In 2005, I contrived to embark on another postgraduate diploma10. I found that quantitative methods were now somewhat out of favour, with a new focus on qualitative understanding of human group behaviour and motivations. ‘Leadership’ was favoured over ‘management’ ( the latter now seen as too mechanistic). This led me to new insights11 which highlight the importance of human agency over algorithms. In other words, humans cannot be treated simply as inert cogs in a machine, but rather should be expected, and encouraged, to exercise their free will. But, however individually talented, the record shows this does not always go well. It seems that any organisation is capable of stupidity12 and unintended consequences are commonplace.
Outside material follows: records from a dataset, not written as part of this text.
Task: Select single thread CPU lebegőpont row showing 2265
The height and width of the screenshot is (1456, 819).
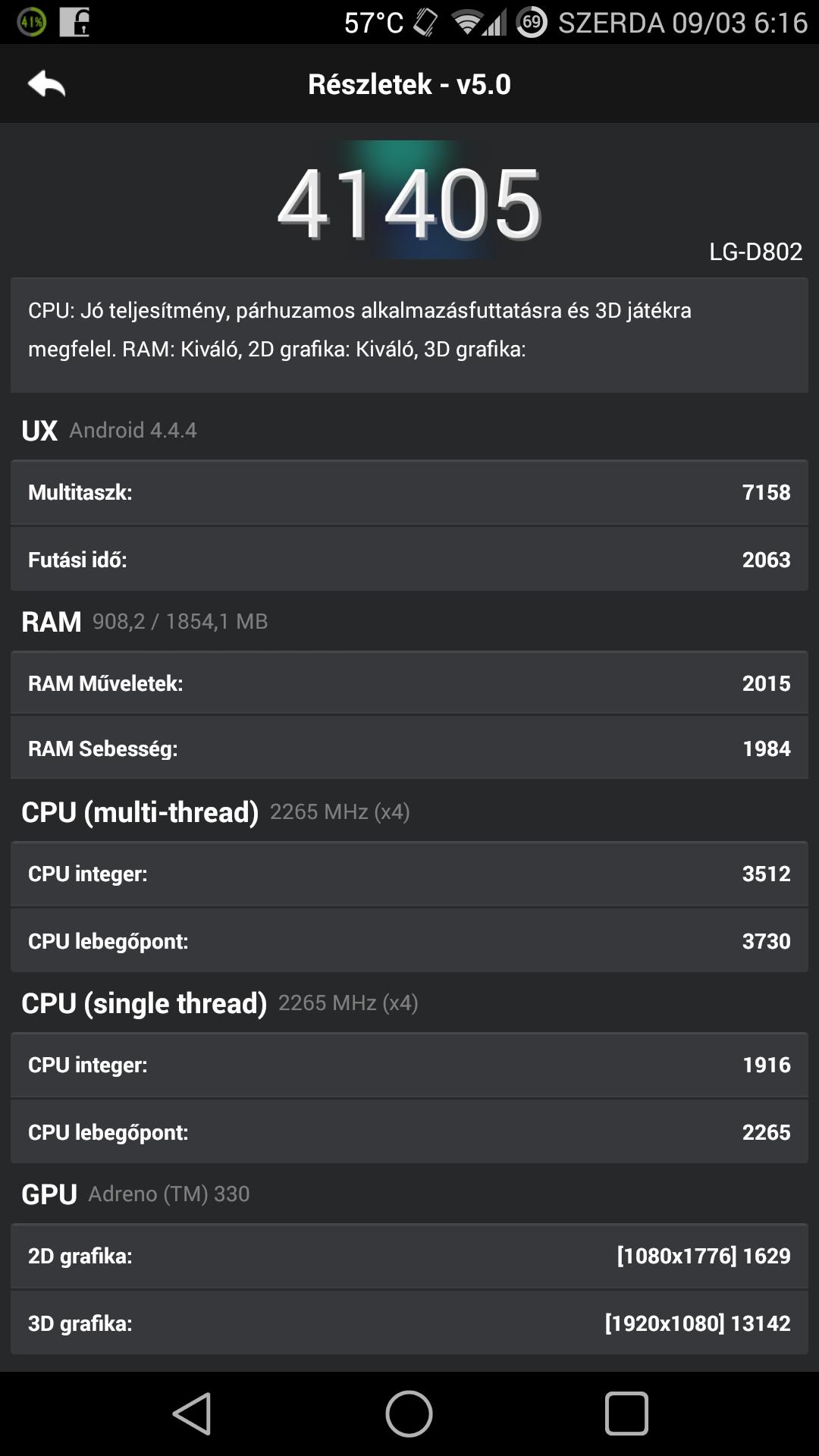Action: point(409,1132)
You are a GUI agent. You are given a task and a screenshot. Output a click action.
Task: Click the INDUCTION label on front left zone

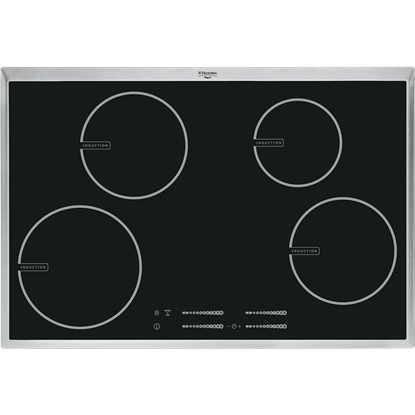pos(33,267)
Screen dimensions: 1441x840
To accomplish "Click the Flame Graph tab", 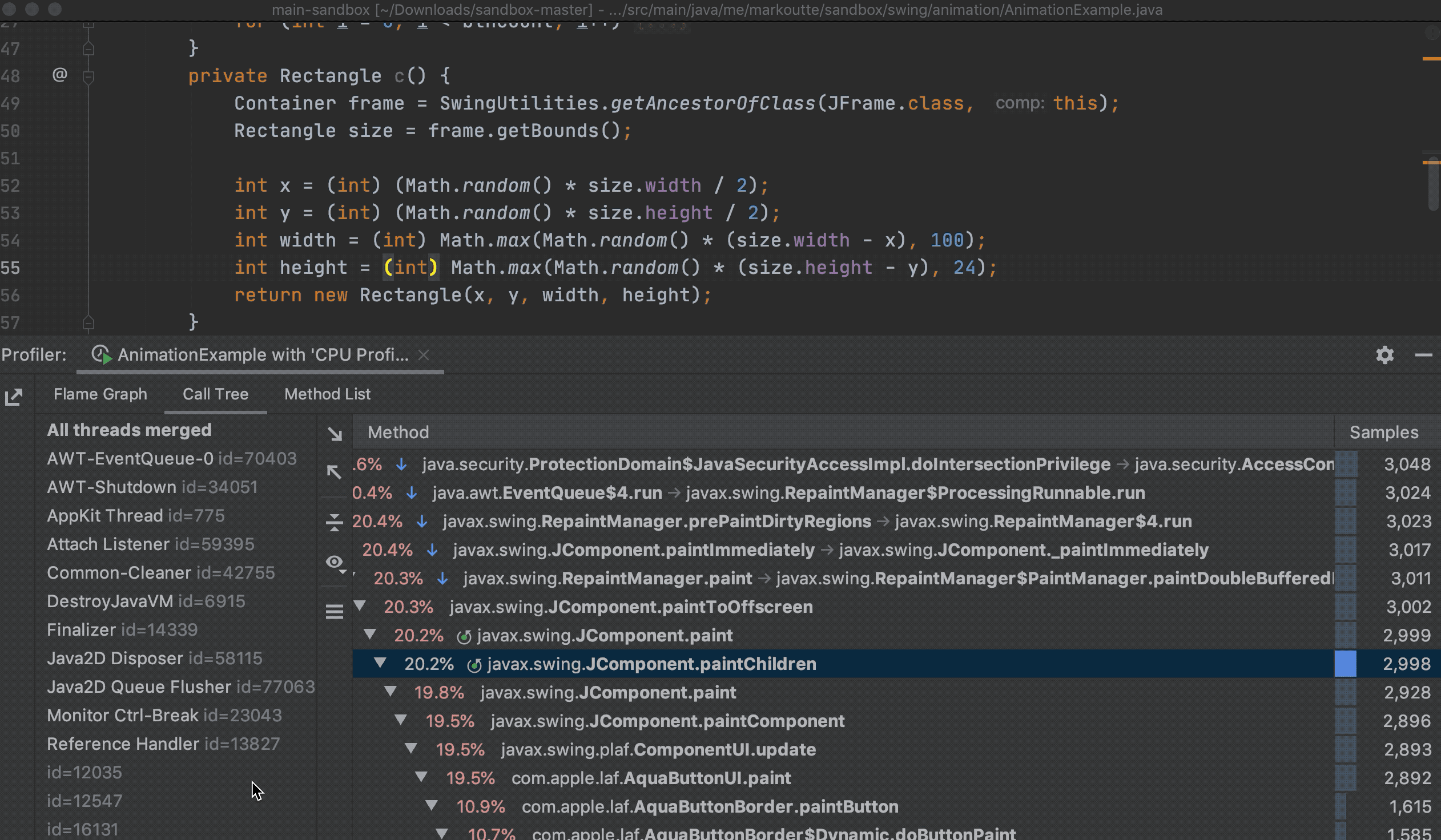I will coord(100,394).
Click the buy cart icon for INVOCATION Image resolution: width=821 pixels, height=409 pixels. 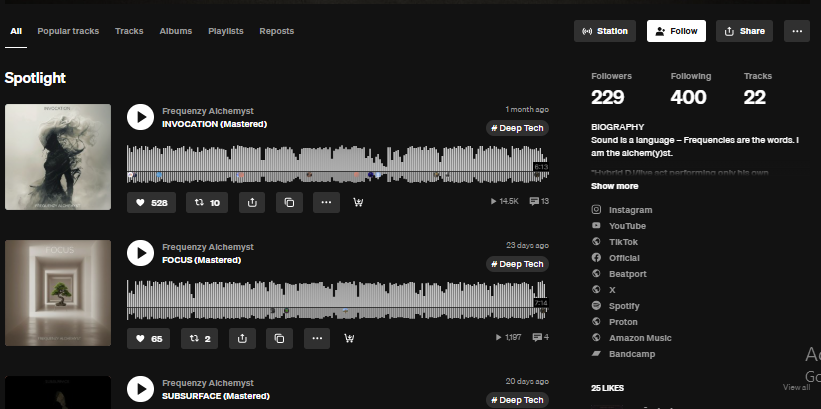coord(359,202)
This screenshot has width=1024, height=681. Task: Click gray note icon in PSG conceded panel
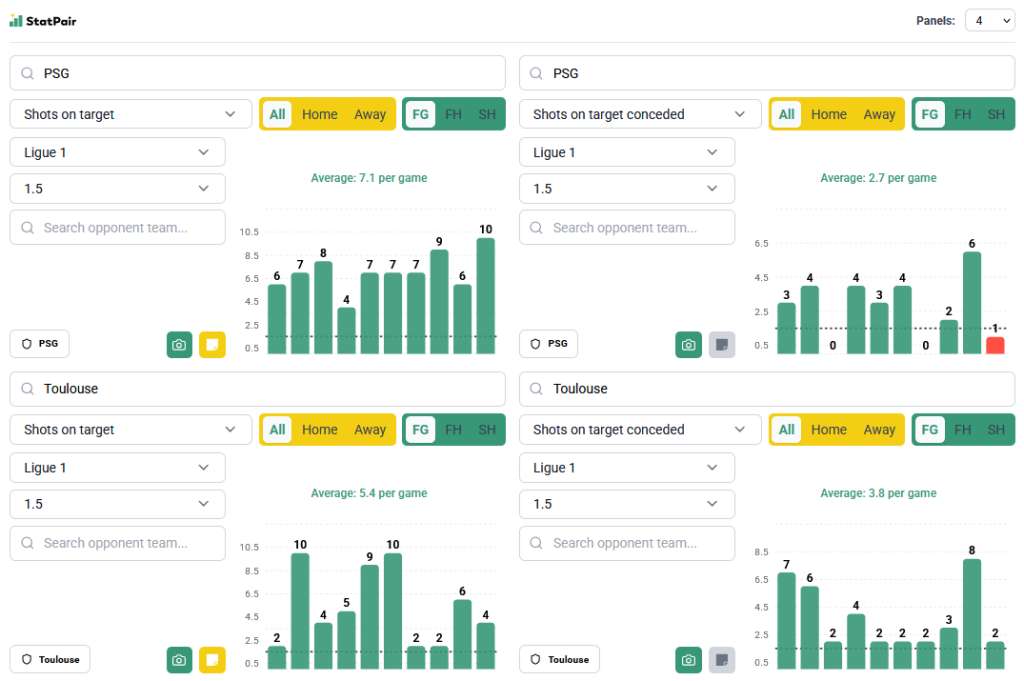tap(721, 344)
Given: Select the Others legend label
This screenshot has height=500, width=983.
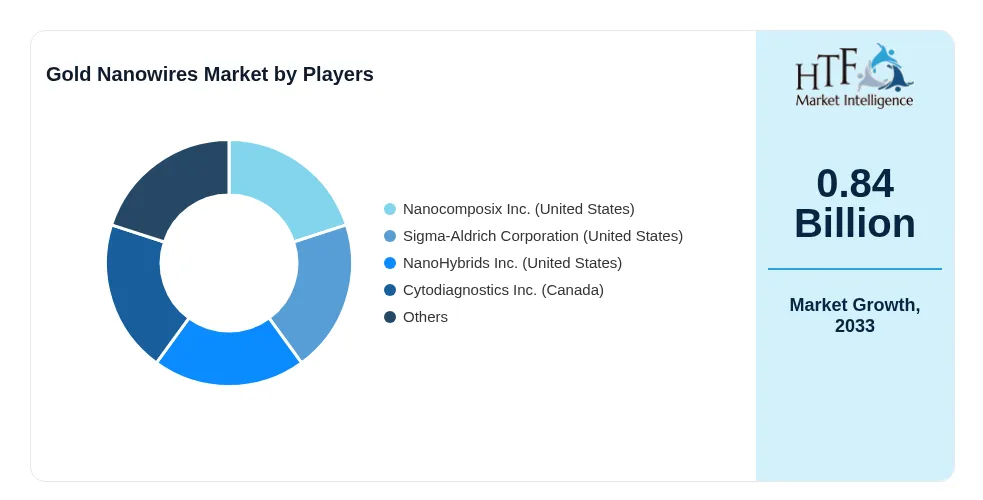Looking at the screenshot, I should click(425, 317).
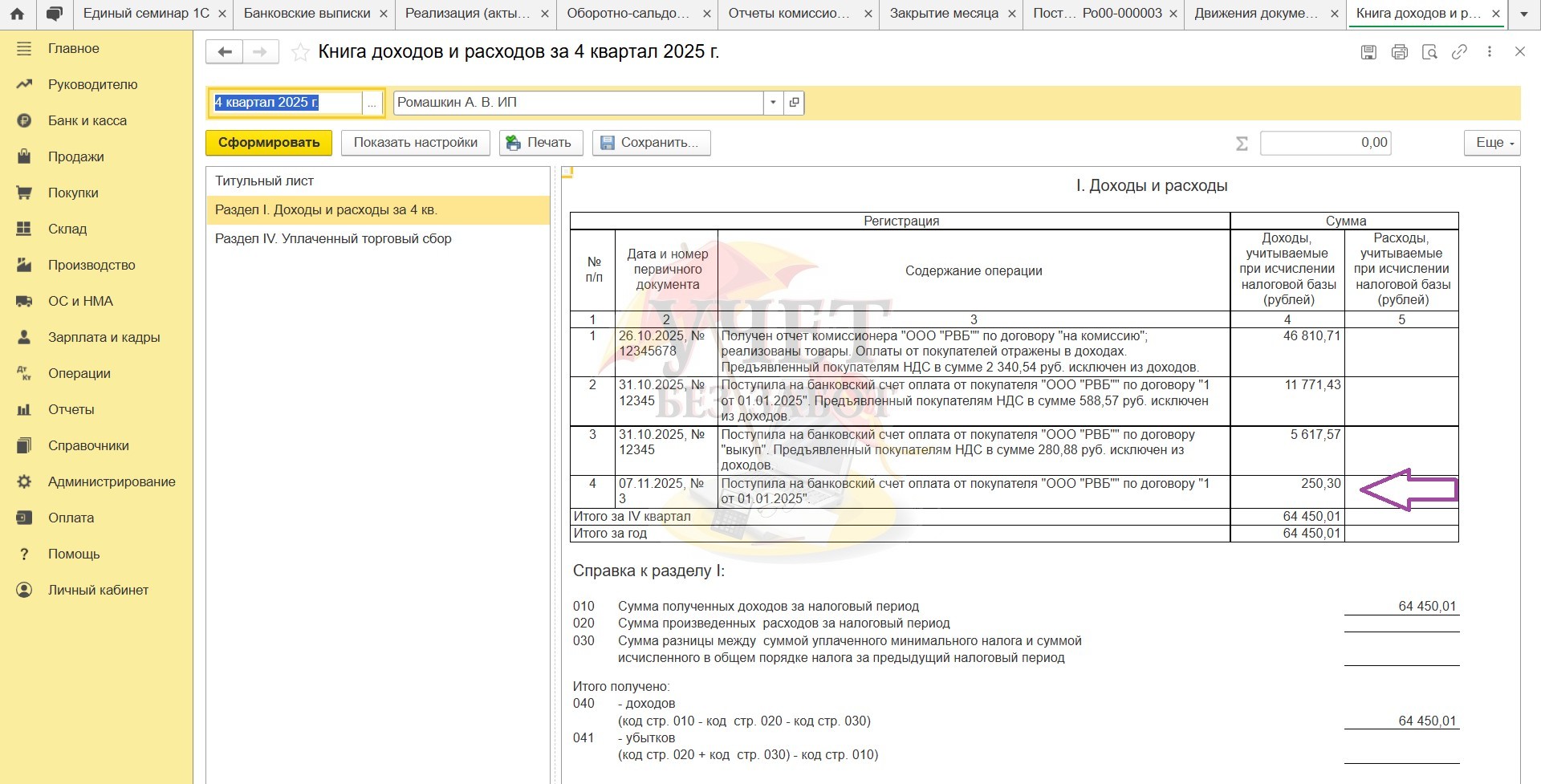Image resolution: width=1541 pixels, height=784 pixels.
Task: Click the home icon in the tab bar
Action: [17, 14]
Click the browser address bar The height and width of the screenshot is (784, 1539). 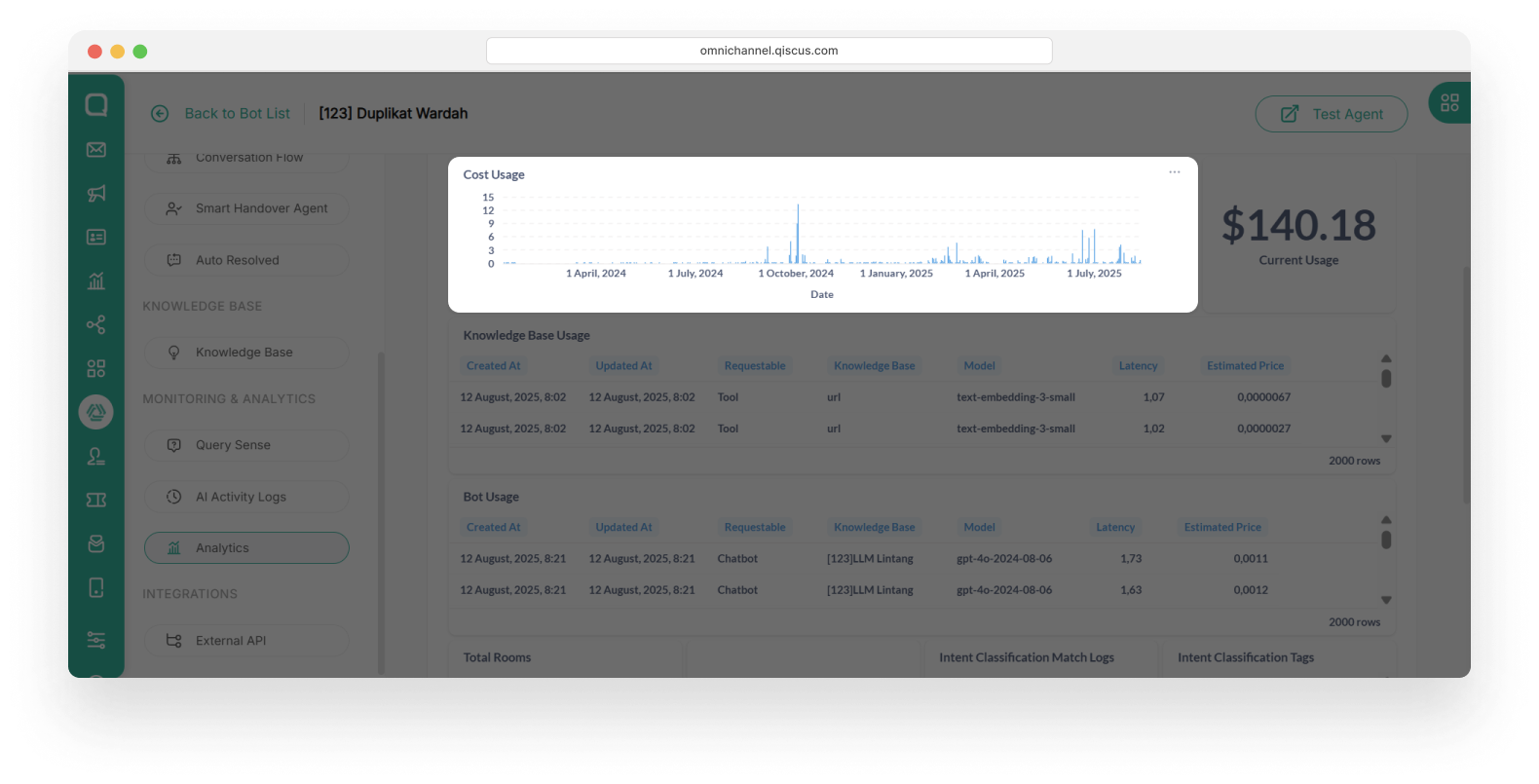click(769, 51)
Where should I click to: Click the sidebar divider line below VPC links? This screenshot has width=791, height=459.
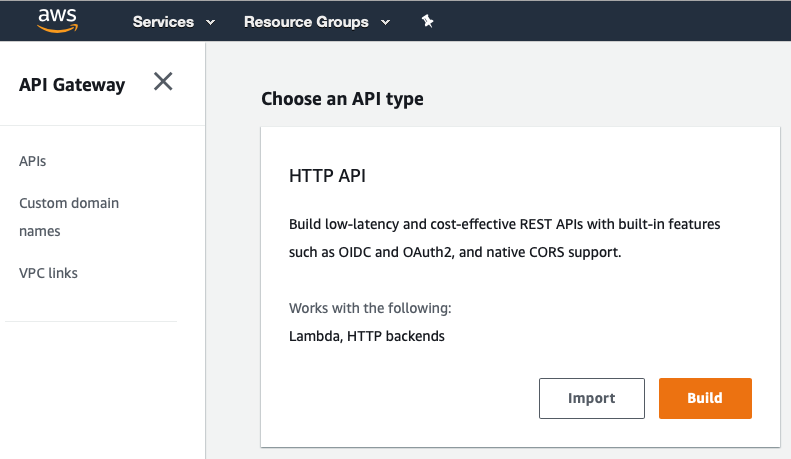point(91,321)
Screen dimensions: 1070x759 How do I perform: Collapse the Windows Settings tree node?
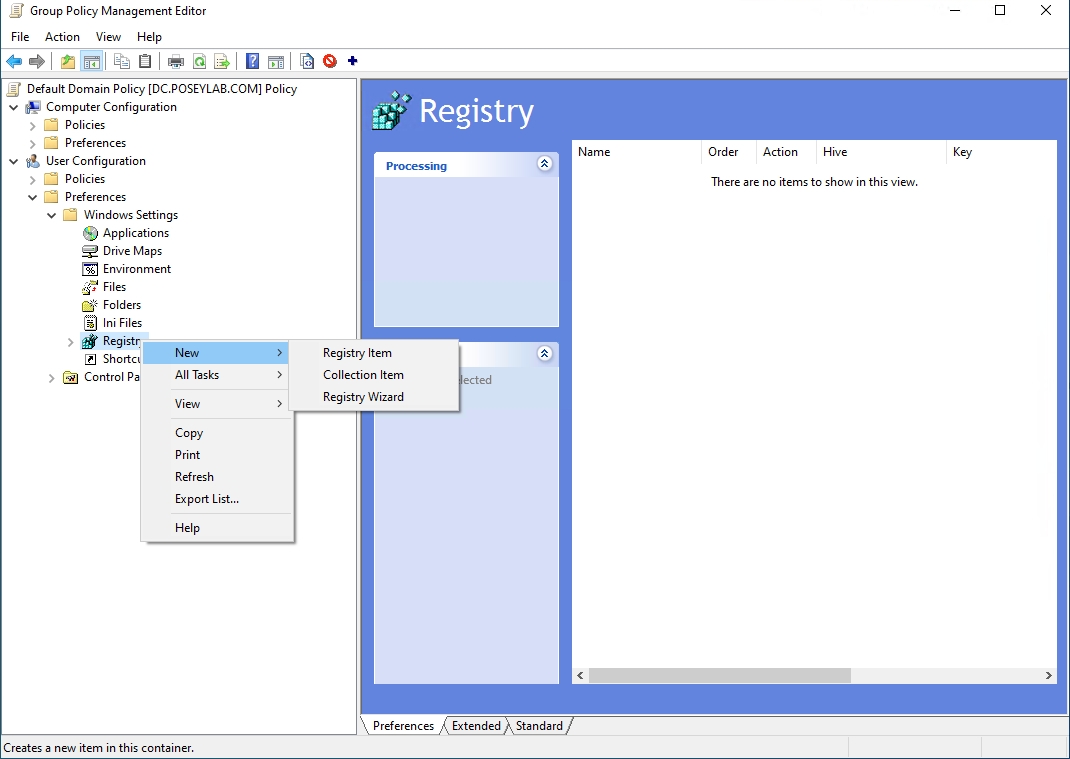51,214
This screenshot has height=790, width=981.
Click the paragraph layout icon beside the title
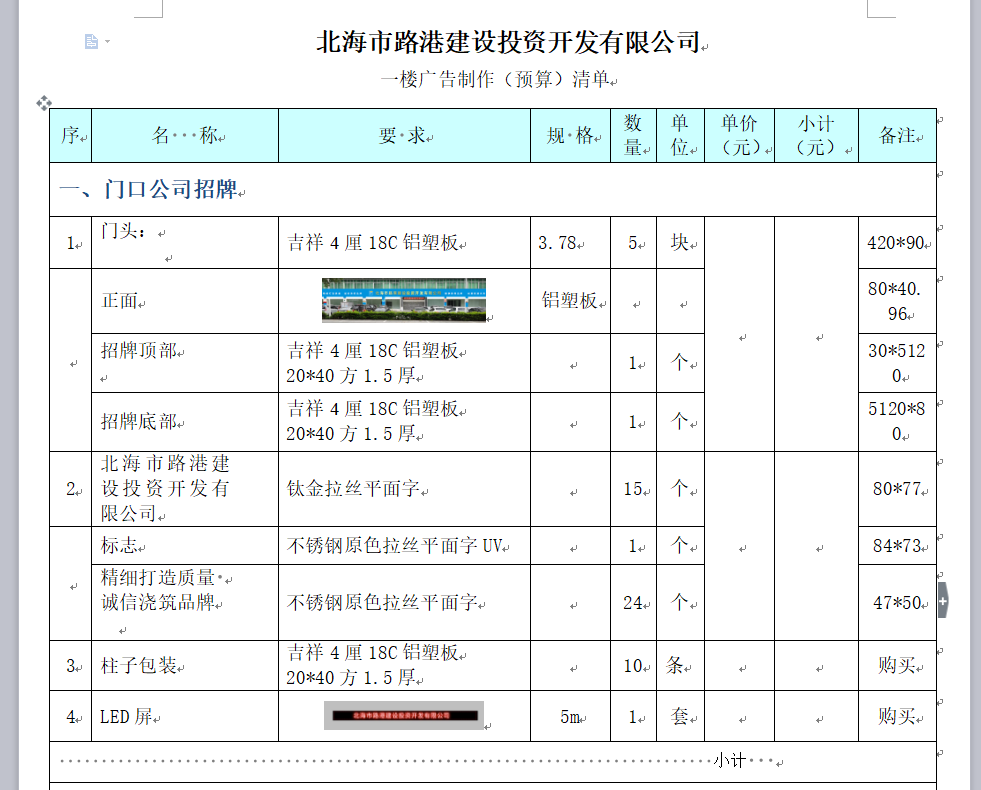pos(91,41)
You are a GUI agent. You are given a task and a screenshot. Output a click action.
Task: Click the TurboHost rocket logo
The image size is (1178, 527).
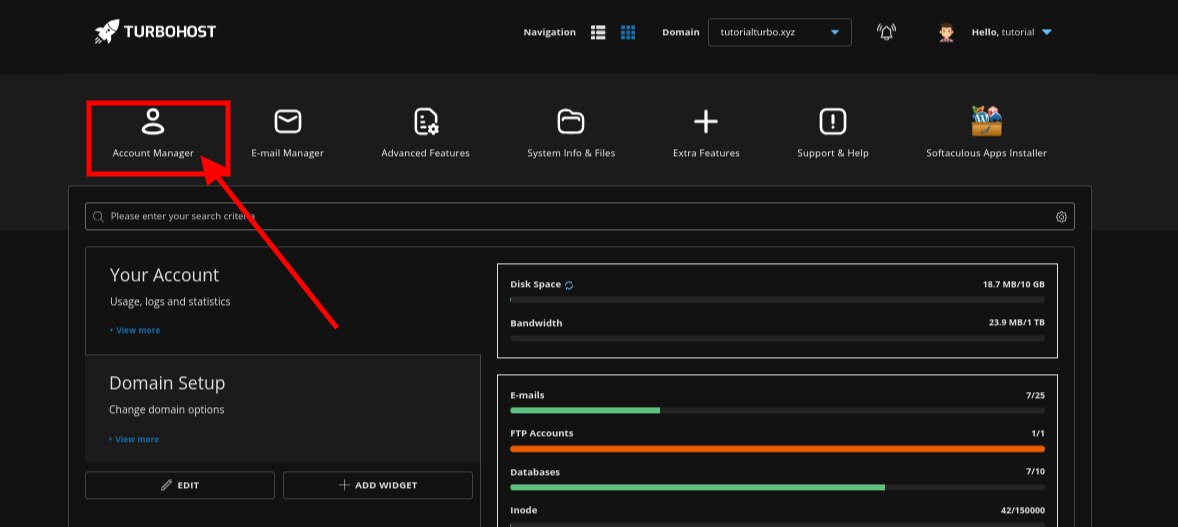pyautogui.click(x=107, y=32)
Such limitations of the public body managerialism of the 1990s and new millennium were exposed following the financial crash of 2008. Over the following decade, funding was progressively withdrawn across a wide spectrum, including the statutory environmental organisations. As a result, the capacity to tackle the many challenges revealed by recent survey and monitoring of nature has been steadily eroded13.
Earlier this year, I came across a paper14 which helpfully rehearses the evolution of these various organisational theories, from the positivist ‘scientific’ or algorithmic management I encountered in the 1970s to the more recent relativist post-modernism of leadership studies. My experiences leads me to agree that “tensions and contradictions are ubiquitous” in institutions, to lament the “misguided pursuit of scientific rationality and fascination with ‘heroic’ leaders“, and agree that we must “find better ways to manage the tension between getting things done and getting people’s needs met“. Getting the results we need remains a work in progress then, to address the frustrations expressed in the Ecos piece referenced above.
So is this strange new land we occupy truly a foreign country, one for which our prior experience provides only limited guidance? I’m not so sure. The rapid re-emergence of previous flaws and behaviours suggests to me that our right response, post-pandemic, is to draw on, and apply, our prior insights and learning. After all, as another saying has it “The past is never dead, it’s not even past“.